Jerry Blevins pitched in the Major Leagues from 2007-2019, including four seasons with the Mets. The 37-year-old southpaw retired on April 27, 2021.
I in the big leagues for 13 seasons. I threw 8,342 pitches in the regular season and not nearly as many in the postseason as I would have liked. Of those 8,000-plus pitches, I had sunscreen and rosin on my forearm for 95 percent of them. Is it cheating? Technically, yes, it’s against the rules. Did it give me an advantage over the hitter? No.
Why would I use it then? The answer is simple: The MLB baseball is slippery. Dangerously so.

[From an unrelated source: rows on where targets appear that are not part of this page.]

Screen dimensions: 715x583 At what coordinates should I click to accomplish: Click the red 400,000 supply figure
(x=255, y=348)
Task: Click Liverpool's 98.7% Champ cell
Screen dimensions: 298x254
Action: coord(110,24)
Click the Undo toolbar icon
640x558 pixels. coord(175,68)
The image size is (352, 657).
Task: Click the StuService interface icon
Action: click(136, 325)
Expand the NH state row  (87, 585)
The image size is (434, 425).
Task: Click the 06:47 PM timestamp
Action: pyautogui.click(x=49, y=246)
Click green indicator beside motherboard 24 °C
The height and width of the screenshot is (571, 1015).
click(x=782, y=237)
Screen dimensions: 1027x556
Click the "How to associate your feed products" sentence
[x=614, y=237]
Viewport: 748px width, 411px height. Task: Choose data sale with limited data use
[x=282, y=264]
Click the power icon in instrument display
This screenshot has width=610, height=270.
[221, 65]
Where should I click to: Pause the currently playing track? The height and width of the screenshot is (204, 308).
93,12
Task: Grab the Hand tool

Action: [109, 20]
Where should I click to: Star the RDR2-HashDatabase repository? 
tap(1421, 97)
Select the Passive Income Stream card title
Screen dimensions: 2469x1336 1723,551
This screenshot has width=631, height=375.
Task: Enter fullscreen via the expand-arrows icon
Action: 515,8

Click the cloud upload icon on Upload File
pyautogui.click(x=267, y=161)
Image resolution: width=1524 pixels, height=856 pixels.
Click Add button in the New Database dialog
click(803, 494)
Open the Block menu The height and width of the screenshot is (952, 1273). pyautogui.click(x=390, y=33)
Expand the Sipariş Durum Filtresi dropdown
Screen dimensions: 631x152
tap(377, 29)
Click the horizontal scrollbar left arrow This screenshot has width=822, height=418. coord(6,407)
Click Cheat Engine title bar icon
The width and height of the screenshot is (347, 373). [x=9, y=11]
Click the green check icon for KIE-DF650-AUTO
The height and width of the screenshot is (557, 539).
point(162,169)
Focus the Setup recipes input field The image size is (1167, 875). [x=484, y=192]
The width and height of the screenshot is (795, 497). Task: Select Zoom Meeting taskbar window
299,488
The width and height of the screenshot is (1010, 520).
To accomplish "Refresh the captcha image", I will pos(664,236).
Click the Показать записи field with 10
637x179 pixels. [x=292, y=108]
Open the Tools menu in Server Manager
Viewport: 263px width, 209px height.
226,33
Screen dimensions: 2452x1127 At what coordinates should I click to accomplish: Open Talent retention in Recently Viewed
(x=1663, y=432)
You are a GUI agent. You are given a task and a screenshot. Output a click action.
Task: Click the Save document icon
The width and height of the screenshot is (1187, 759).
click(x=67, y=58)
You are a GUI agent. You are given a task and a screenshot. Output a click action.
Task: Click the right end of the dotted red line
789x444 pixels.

From Little League through the minors, I never had to think about the baseball. I “choked” the baseball when I pitched. Meaning, I held the ball deeper in my hand and squeezed it hard through my delivery. Most guys hold the baseball like an egg. Firm enough for control, but not too hard as to break the egg. I tried it and didn’t feel comfortable doing it that way. So I switched back to a deeper grip and the ball felt great in my hand again.
Then I got called up. The big league baseball is slippery! More dusty than slippery. Like “sitting in your grandma’s curio cabinet next to her Precious Moments collection for the last 25 years” dusty. No matter how tight I held the ball, it felt slippery and unpredictable. It felt like it did in the minor leagues when I tried holding it like an egg. I didn’t feel confident with the baseball.
I struggled. Then I asked my teammates if they had a tough time gripping the baseball, too.
“Oh, yeah,” they said, chuckling. “The big league baseball is trash.”
“What do you do about it?” I asked.
Enter the gray area.
Sunscreen and rosin. You spray sunscreen on your arm, a normal amount to fight UV rays. Then you tap the rosin bag on it. That’s it. When you get the ball, you wipe your arm then rub the ball. The layer of dust is removed and the dusty cue ball is now a baseball again. It doesn’t make your breaking ball better. It doesn’t do anything except turn a flawed baseball into a usable one. That’s the fix.
Major League Baseball knows the ball is slippery. The players have been complaining about it for years. Did MLB change the baseball? Yes. But not for grip. They made the ball go faster and farther than ever before — because there weren’t enough homers, I guess. They completely ignored the real problem with the ball. But that issue was fixed by the players using sunscreen rosin. No reason to fix it.
Open the gray area.
Baseball players have proven time and time again that they are flawed human beings. If you give them an inch, they will take a mile. With the technology in today’s game, spin is in. The more you can spin the ball the better. And guys found out that adding sticky substances increases your spin rate. And as long as MLB doesn’t mind sunscreen and rosin, they won’t mind laboratory creations for grip.
Gray area turns to black.
Organizations have been proven to be run by flawed human beings, too. And if there’s a gray area created by MLB, teams will figure out the most efficient way to exploit it before another team does. It’s an arms race. Think M.A.D.: Mutually Assured Destruction. And that’s how a problem becomes systemic. It happened with sign-stealing. It happened with steroids. And it happened with sticky substances.
Now, MLB is going to crack down on all foreign substances. Great. If you’re adding spin to the ball with a concoction from a laboratory, that’s cheating. But the baseball is still slippery. It’s what started this whole thing in the first place. Rays ace Tyler Glasnow said he believes his UCL tear is because of the ball. Without sunscreen and rosin, he said, he had to change his mechanics. We could see more injured hitters, too, if the lack of grip increases wildness and yields more hit-by-pitches.
So MLB needs to sit down with the Players Association and agree to allow sunscreen and rosin for the remainder of the season. Then MLB needs to fix the baseball in the offseason.